◆ **Text passage**:
____
I'm a geologist and I've worked for three of the majors. I've seen good work
conditions and I've seen terrible. (This is all office-based work, too. Things
are a _lot_ rougher in the field.)

Essentially all geologists are in the "upstream" side of things (i.e. finding
oil/gas and getting it out of the ground). Upstream has three segments
(exploration, development, and production), and the work-culture depends a lot
on which one of those you're in.

At least in my experience, in exploration things are very schedule-driven. You
work crazy hours all the time to meet arbitrary deadlines. Supposedly, we work
a 9/80 schedule and get every other Friday off. No one is allowed to take
those... It's 7-5 six days a week, and more when it's crunch time. Taking
"vacation" means working from home or only coming in for half a day. We're
required to code our vacation every year, but I've regularly seen people
forced to work through 100% of their vacation time.

Development (oilfield development, not software) is typically a bit more
paced. Most of the work will be on a very regular schedule, except for when
you're responsible for a well that's being drilled. If you're sitting a well,
you're on-call 24/7 for a few weeks. You will have lots of 10pm, 2am, and 6am
conference calls and then go in and work a full day. However, you'll typically
be told to not show up at the office for a week or so afterwards (that's
always informal -- the majors all have strict no comp time rules).

The other segment of upstream is production. I've never worked production, so
I can't comment there.
____
◆ **Data segment**:
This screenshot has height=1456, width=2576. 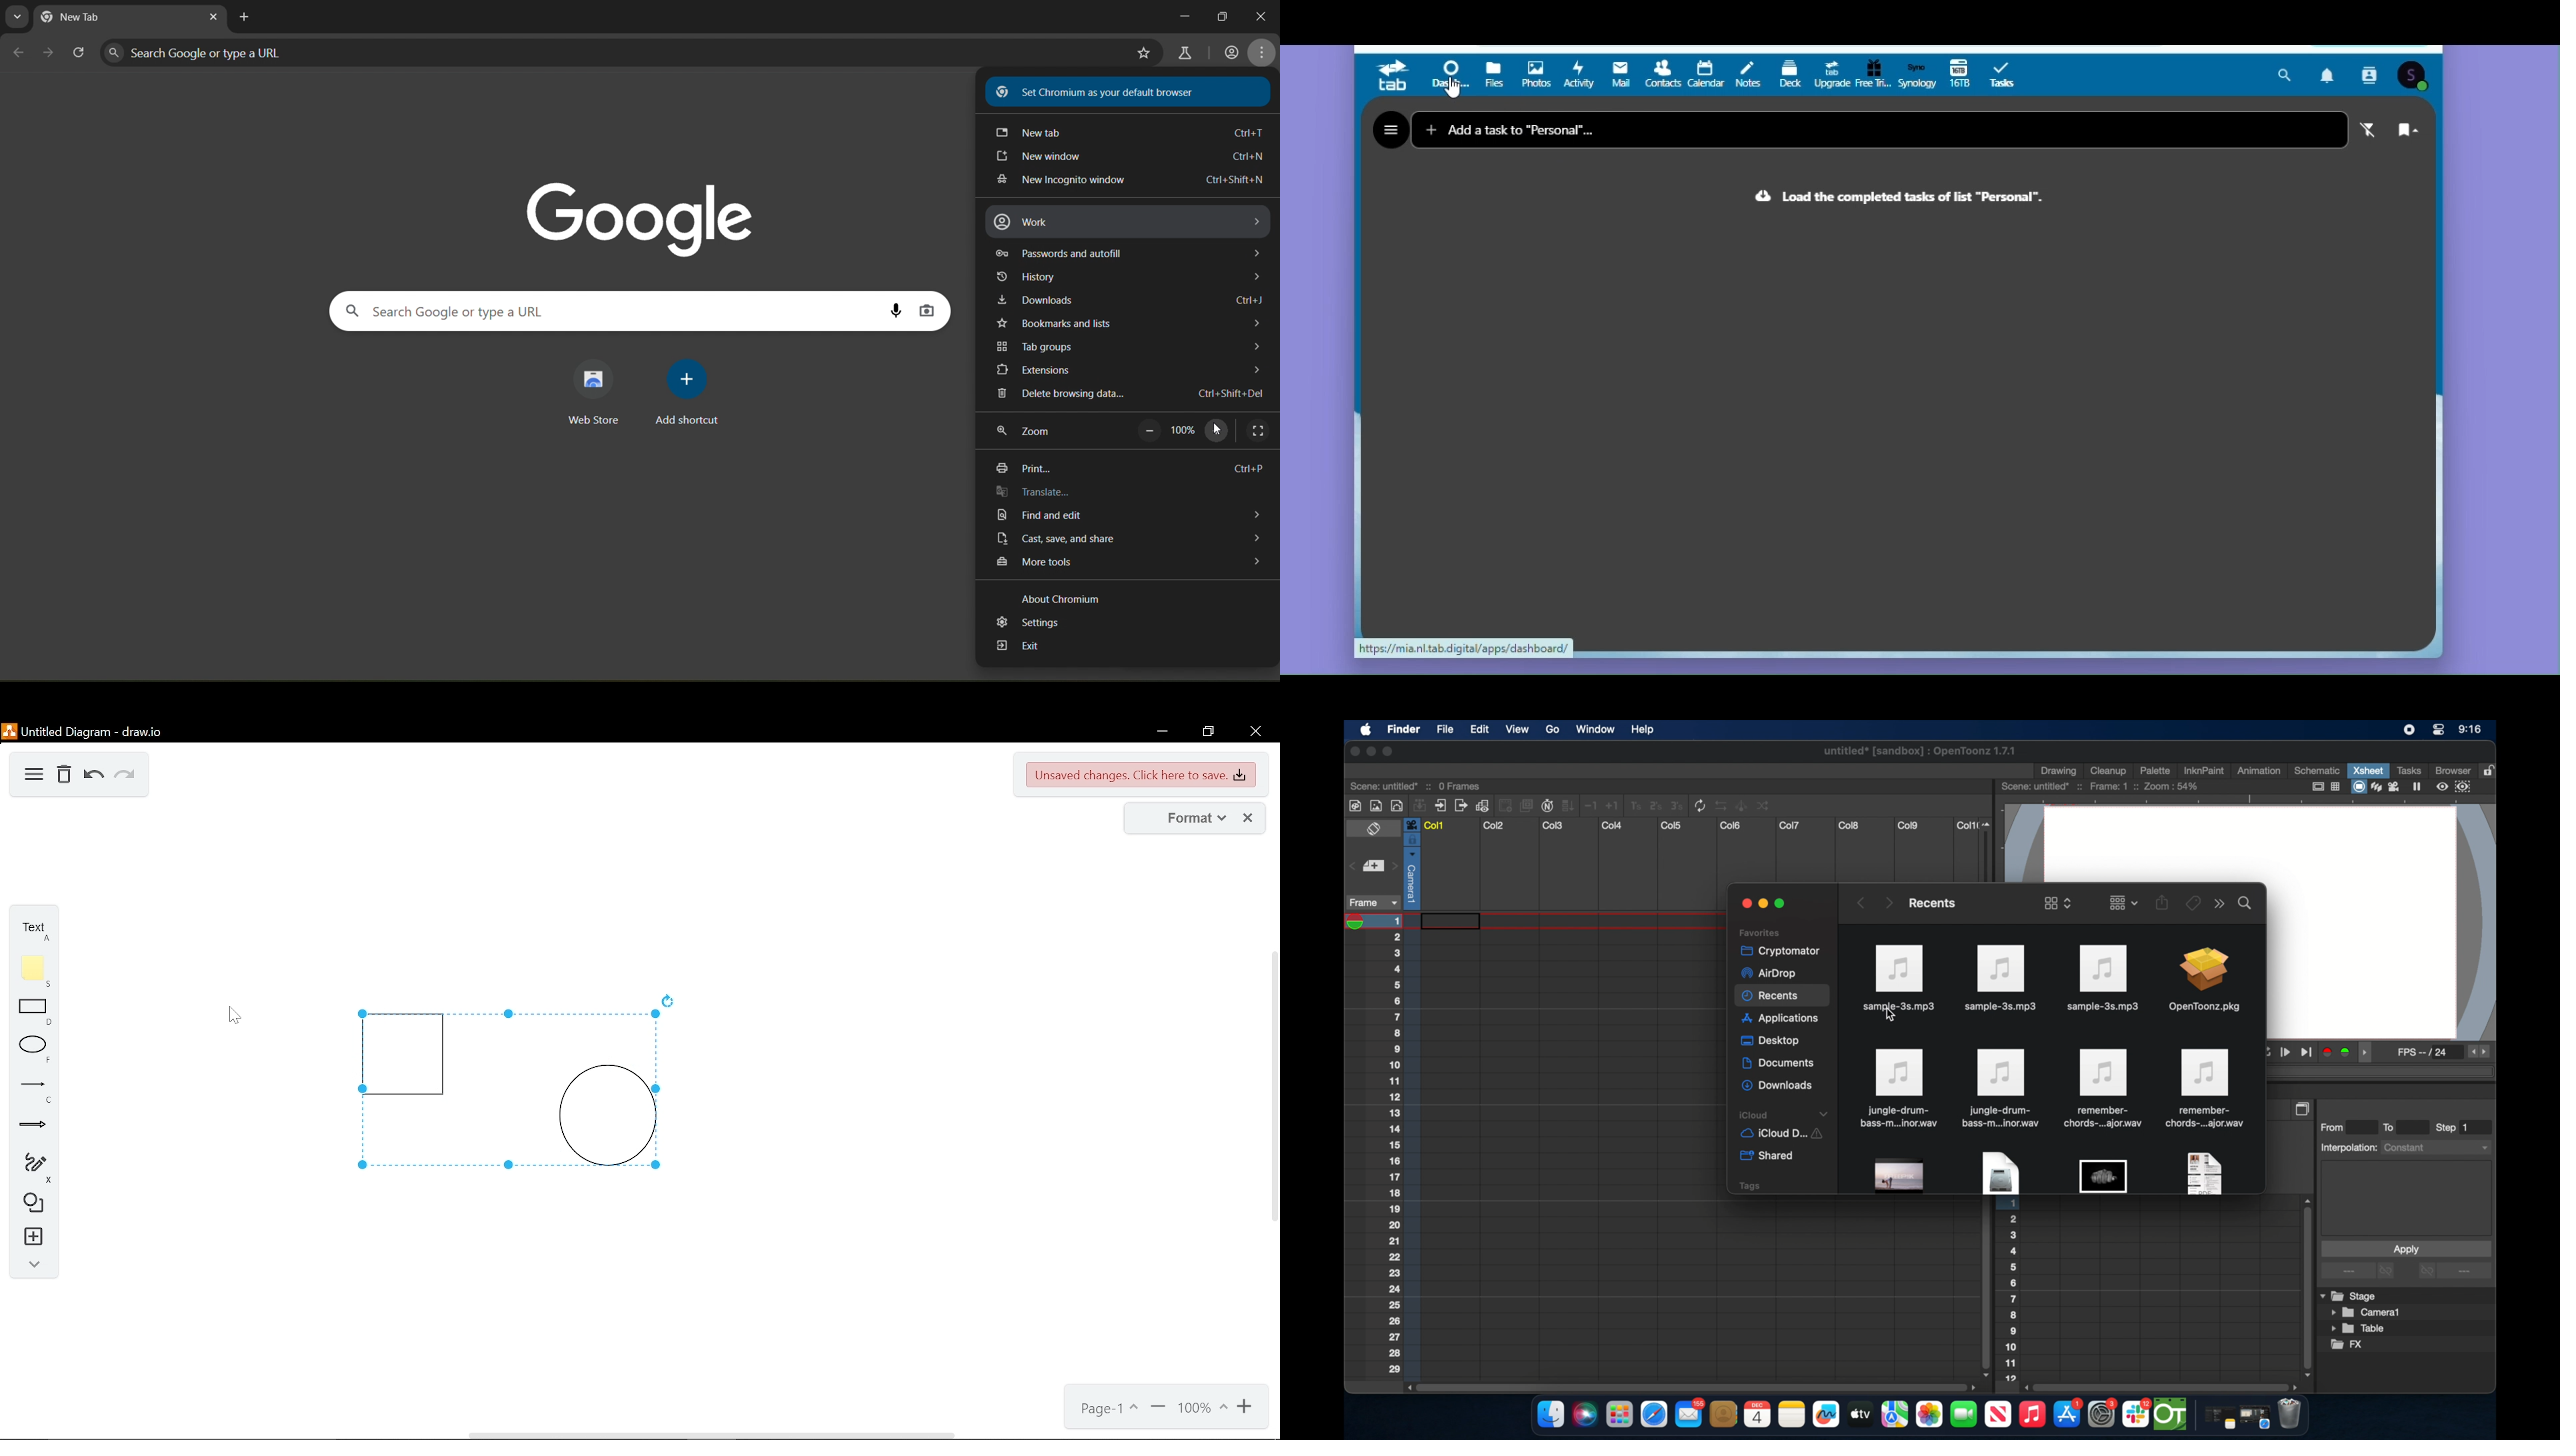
____
◆ **Given instruction**: Reproduce the passage on oil-industry work culture between "I'm a geologist" and "in the field.)", inclusive.

◆ **Output for this exercise**:
I'm a geologist and I've worked for three of the majors. I've seen good work
conditions and I've seen terrible. (This is all office-based work, too. Things
are a _lot_ rougher in the field.)